A beleza. Impressiona a visão, abre portas. É a essência da arte, da vida, desde o início da humanidade. A busca pelo ideal do belo é um sentimento atávico, que faz parte da própria natureza. São as flores mais bonitas justamente as que conseguem atrair mais insetos e, por conseqüência, são as que têm mais chances de se reproduzir. São os pássaros com plumagem mais vistosa que arrumam parceiros com mais facilidade. São as pessoas com melhor aparência que têm mais possibilidades de obter uma colocação no mercado de trabalho, e que encontram menos dificuldade para conseguir pretendentes.

Essa realidade, que é flagrantemente cruel para quem não se enquadra no perfil esperado, é instintiva. Beleza está subliminarmente associada à noção de saúde, tanto para o animal que visa à propagação de seus genes, como para o homem que racionaliza sobre o mundo que o cerca.

Inconscientemente, a pessoa bela, além de supostamente saudável, por cuidar mais de si, de sua aparência, transmite a impressão de que também é uma pessoa que tem maior capacidade, o que eleva suas chances em uma entrevista de emprego, por exemplo.

Além disso, essa situação se agrava pelo fato de o ser humano ter o aspecto social como um dos pilares de sua vida. Como o homem vive em sociedade, necessita da aceitação no grupo.O grupo social humano, por questões de ordem cultural, acaba pressionando o indivíduo a se adequar às premissas que são consideradas corretas.

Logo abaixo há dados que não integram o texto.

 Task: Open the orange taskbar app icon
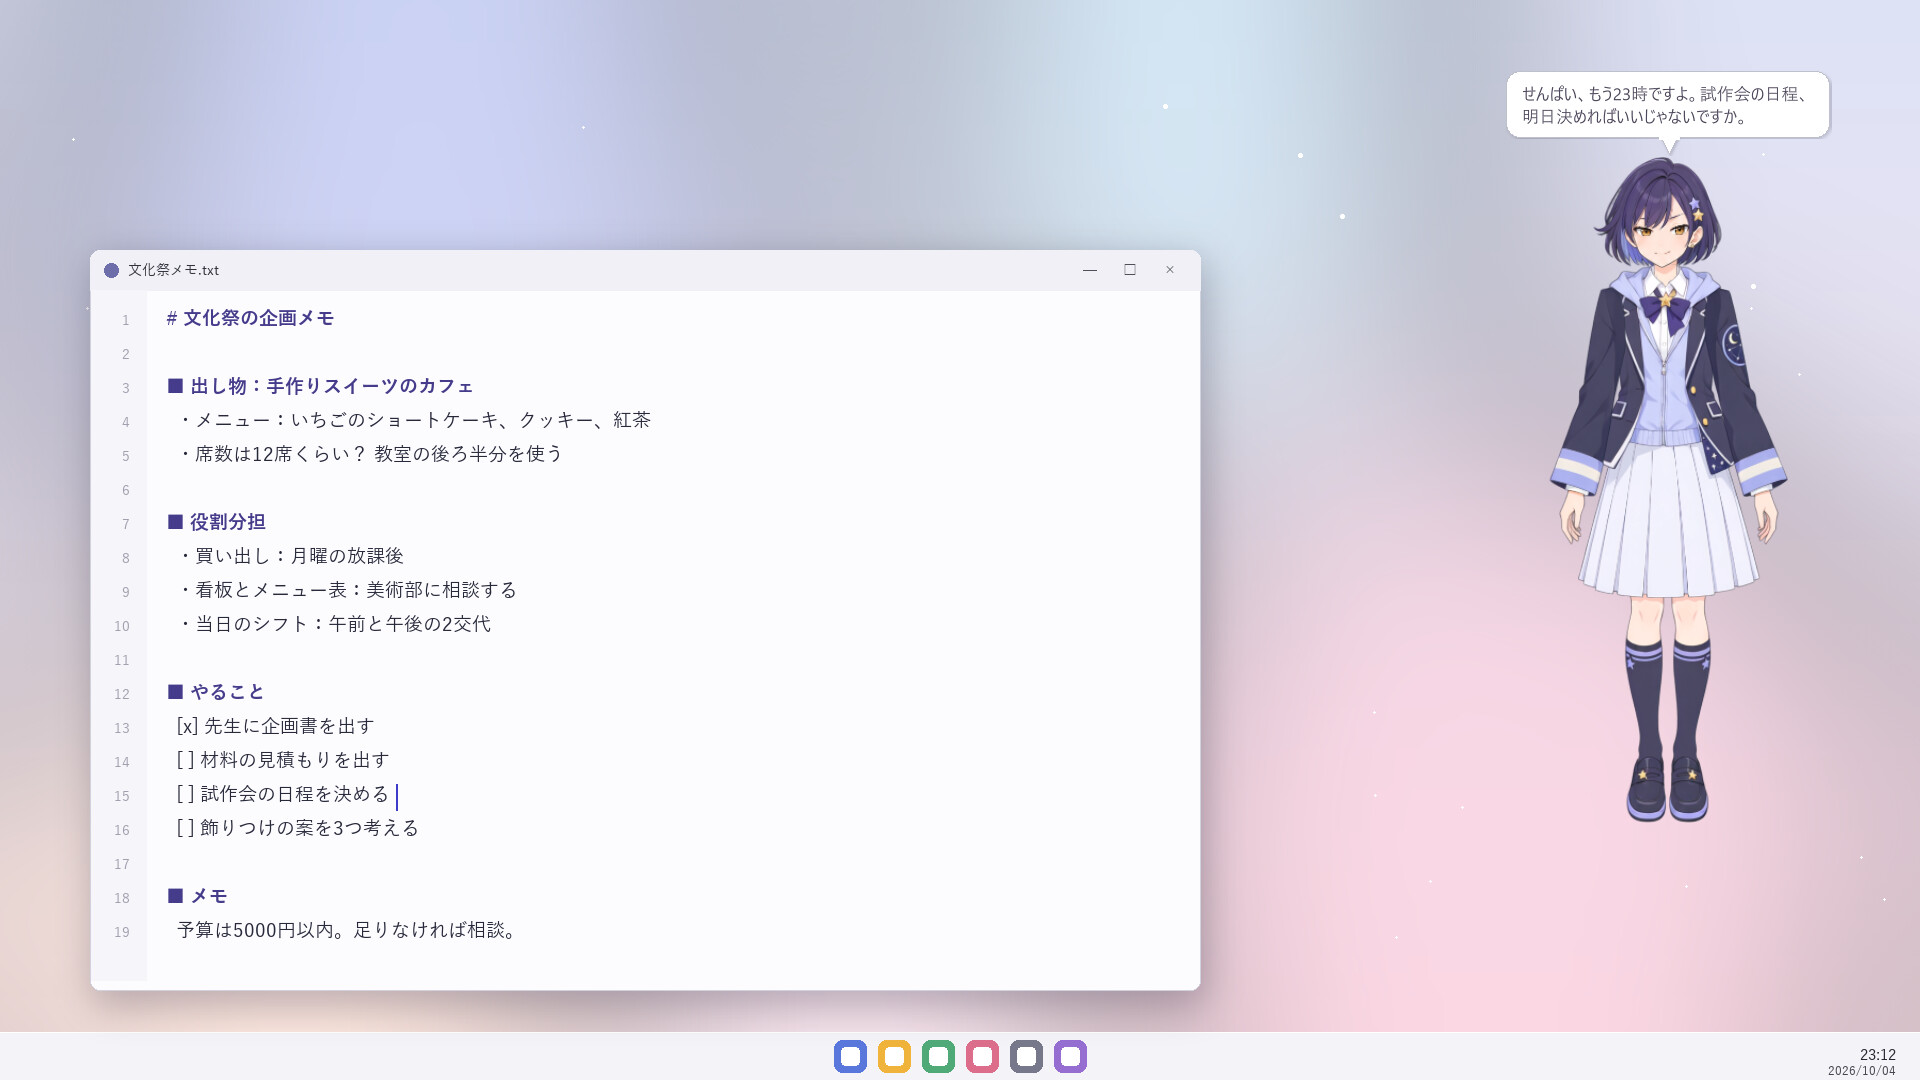click(x=894, y=1056)
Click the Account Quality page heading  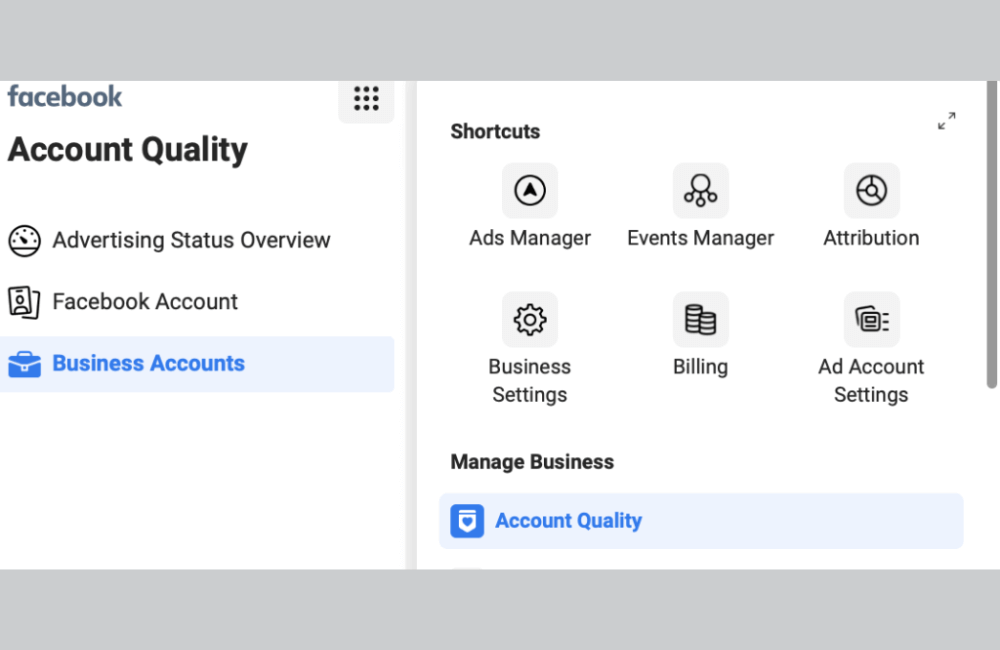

Uma dessas premissas, como se pode inferir, é a de ser belo para ser aceito. Entretanto, em particular nas sociedades ocidentais, o ideal de beleza é extremamente mutável (dessa feita, o que é belo em determinada época, pode não sê-lo em outra) e está baseado em padrões. Quem está inserido no modelo disposto como sendo o exemplo do que é belo, ou dele se aproxima, é belo também; por conseguinte, é aceito no grupo. Quem dele se afasta é, a priori, excluído desse mesmo grupo, encontrando grandes percalços para nele se inserir.

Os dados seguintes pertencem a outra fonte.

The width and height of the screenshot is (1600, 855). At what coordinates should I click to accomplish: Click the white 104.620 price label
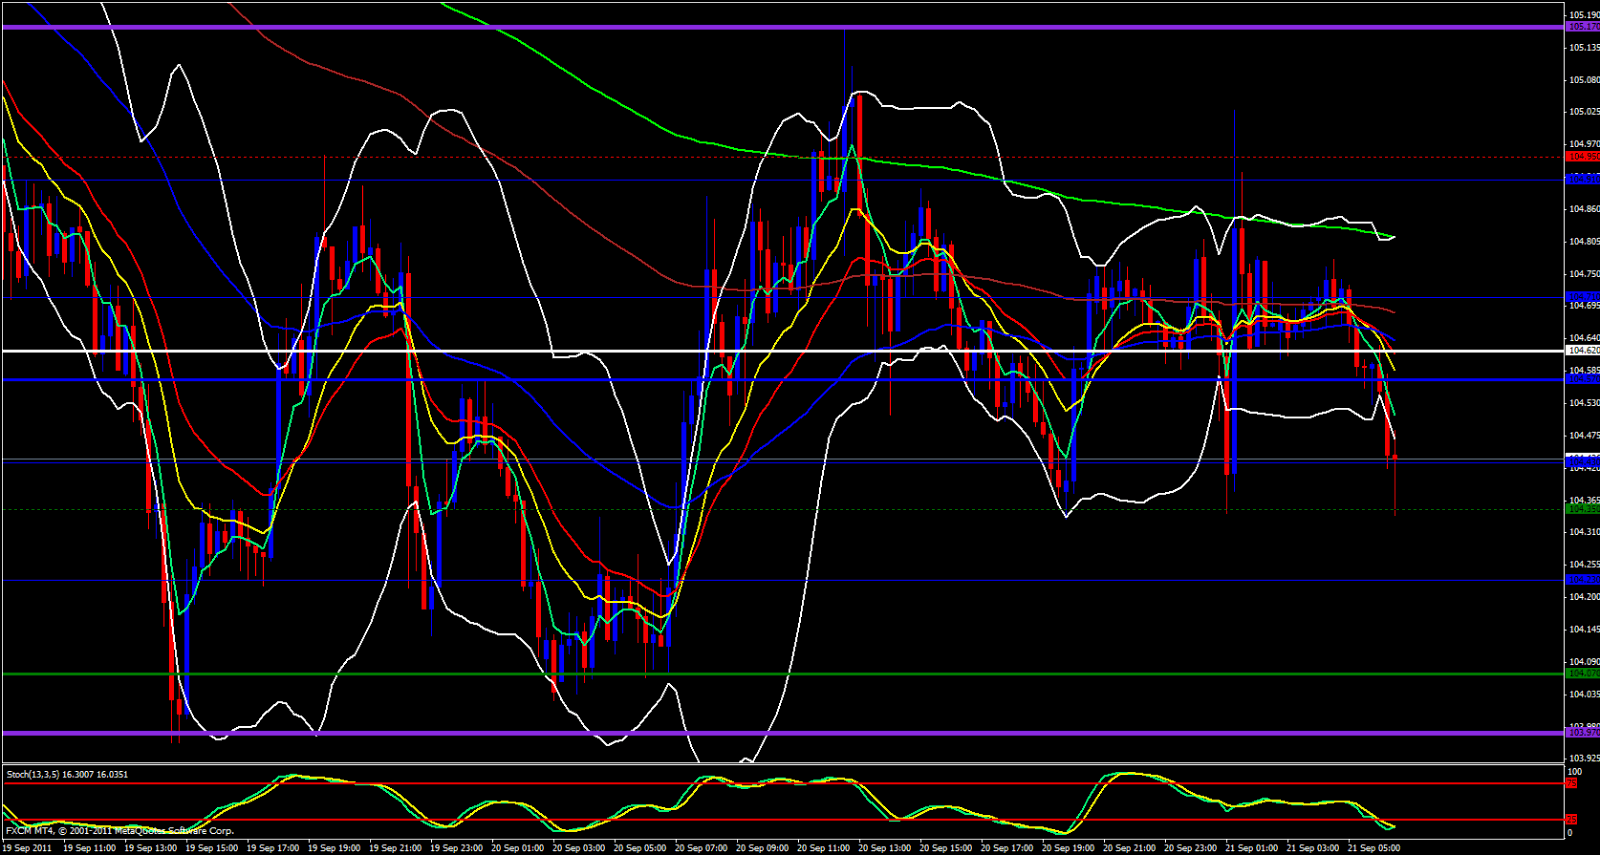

A pessoa que não é bela perante os padrões colocados na sociedade tem dois caminhos: ou apresenta qualidades que são também apreciadas pelo meio (como ser dotado de uma brilhante inteligência, ter excelente capacidade para a prática de esportes, possuir grande fortuna, entre outros atributos) e, à custa de grandes dificuldades, mostrar que as possui e posicionar-se como um indivíduo de destaque; ou tenta modificar sua aparência para adaptá-la ao que é considerado ideal. Com todo esse contexto que rodeia o homem moderno, nada mais natural que eventual dano estético possa vir a causar graves prejuízos na vida daquele que, por infelicidade, é vítima de lesão à sua aparência.

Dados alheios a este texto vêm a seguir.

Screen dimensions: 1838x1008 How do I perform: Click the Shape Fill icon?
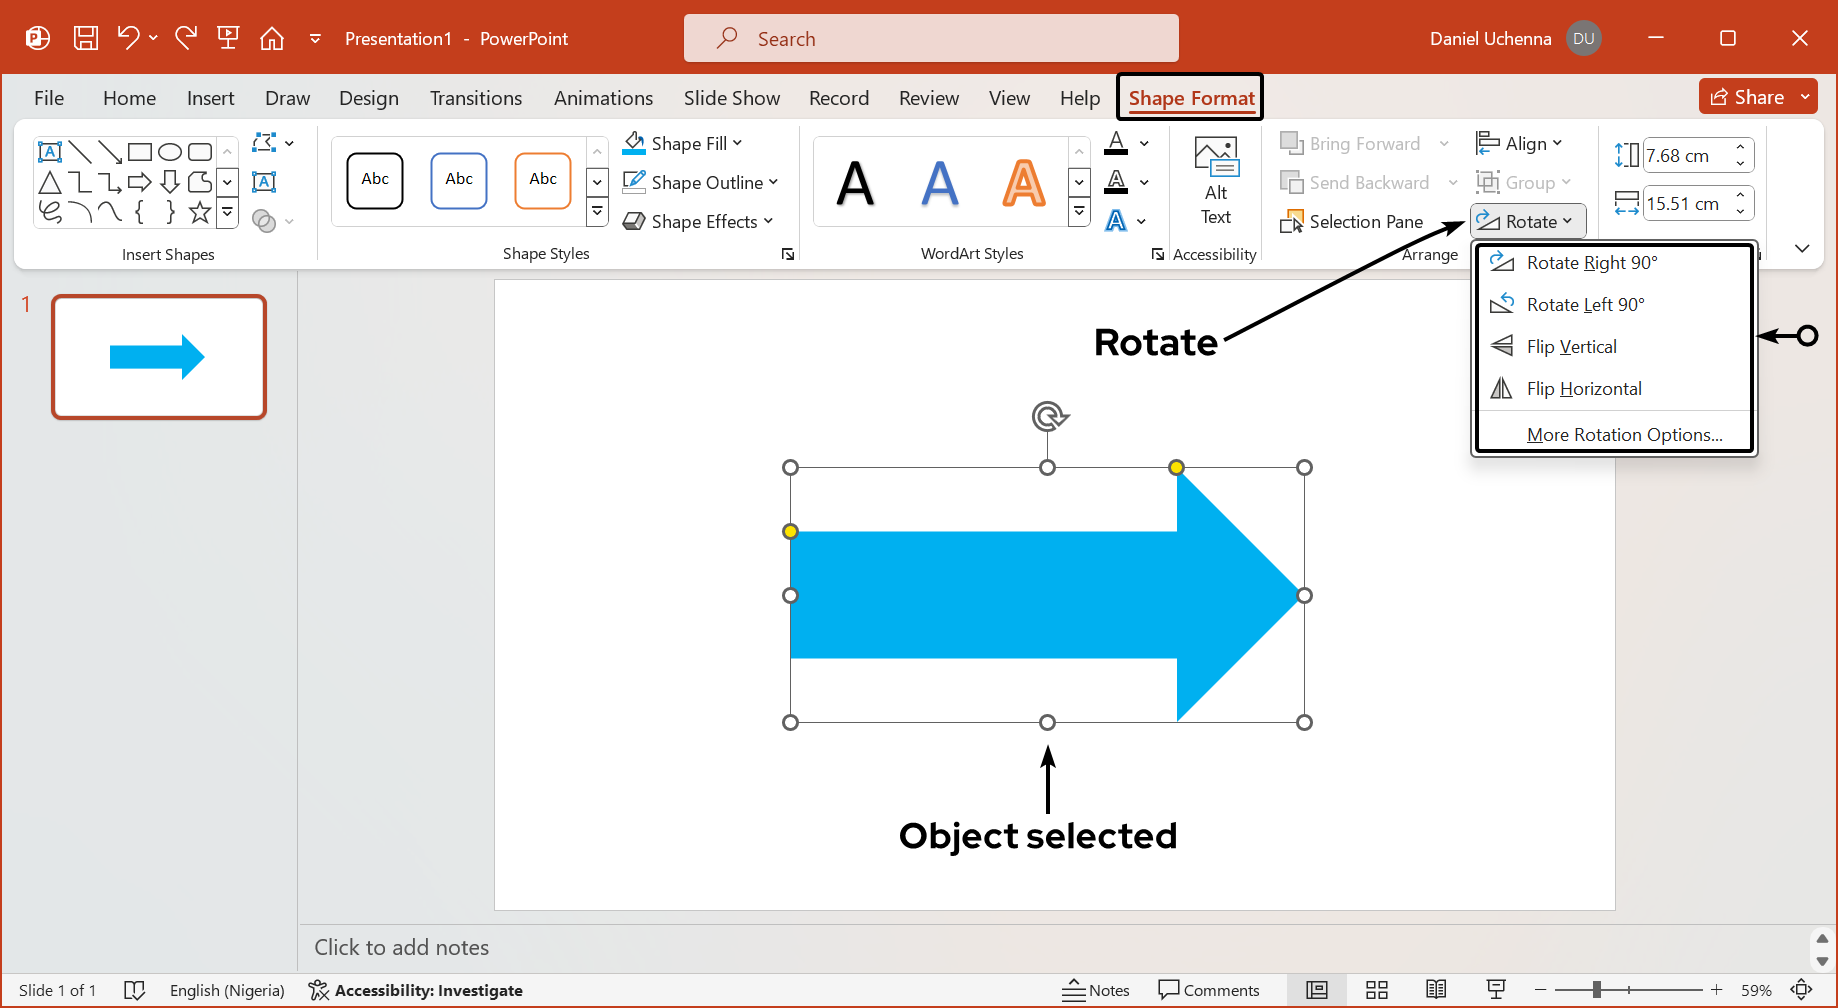(634, 142)
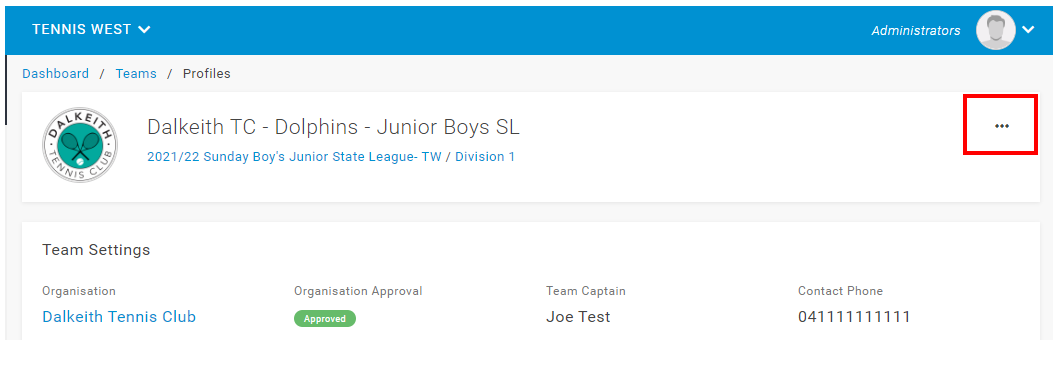Select the contact phone number 04111111111
The width and height of the screenshot is (1059, 368).
coord(854,317)
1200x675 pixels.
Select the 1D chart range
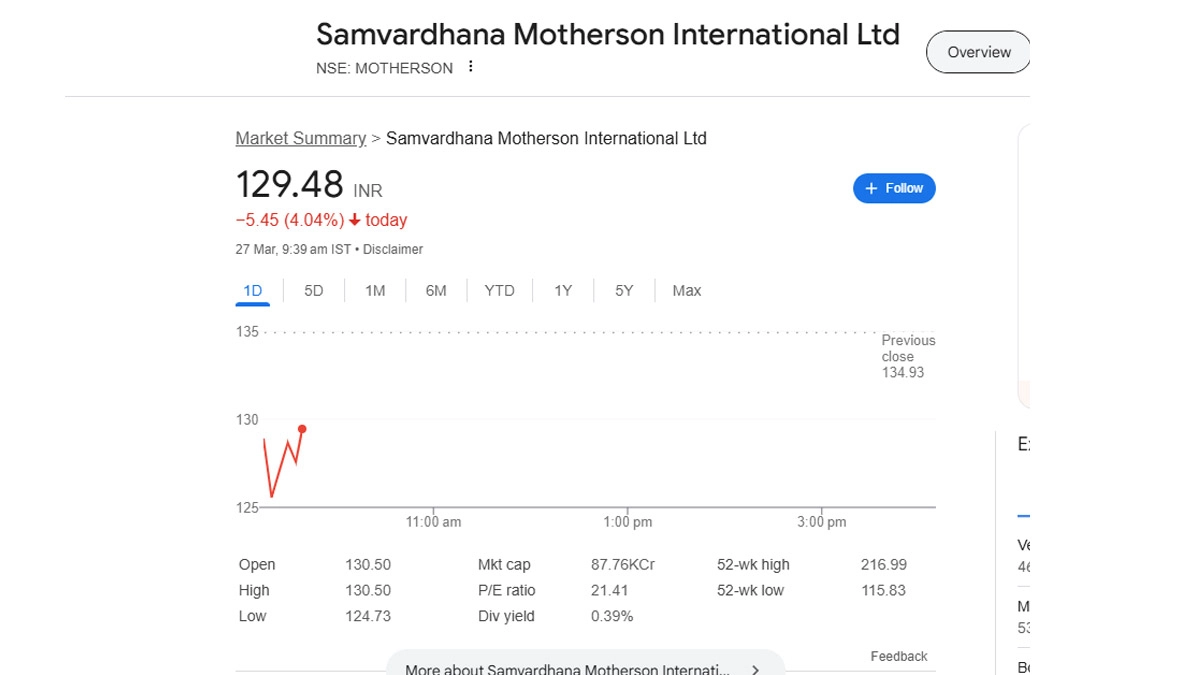coord(253,291)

Definição de dano estético

” A beleza é uma carta de recomendação que nos dispõe favoravelmente em favor de quem a traz, mesmo antes de lê-la”. Schopenhauer

A primeira impressão que se tem, ao se conhecer uma pessoa, é em relação à sua aparência. Normalmente, antes mesmo de se ter um contato mais profundo com ela, formula-se juízos sobre essa pessoa, tendo-se como embasamento o entorno físico com que ela se apresenta ao mundo. Essa impressão, como é sabido, pode ser tanto positiva como negativa.

O que ocorre quando um indivíduo sofre um dano estético? Sinteticamente falando, o dano estético surge quando alguém acaba tendo uma modificação em suas formas exteriores, provocadas por um agente externo, modificação esta que faz com que a pessoa fique esteticamente menos agradável à vista do que o era antes dessa intervenção. Com esse prejuízo, é comum o ser humano se sentir ferido em sua auto-estima, nutrindo complexos de toda ordem, catalisados pela rejeição tácita por parte da sociedade. Assim, a pessoa não se aceita, pois a imagem que ela tem de si mesma é aquela com a qual sempre fora acostumada desde sempre, não a imagem deformada que ora se apresenta.

Nos dizeres de Teresa Ancona Lopez, dano estético se definiria como “qualquer modificação duradoura ou permanente na aparência externa de uma pessoa, modificação esta que lhe acarreta um ‘enfeamento’ e lhe causa humilhações e desgostos, dando origem portanto a uma dor moral”.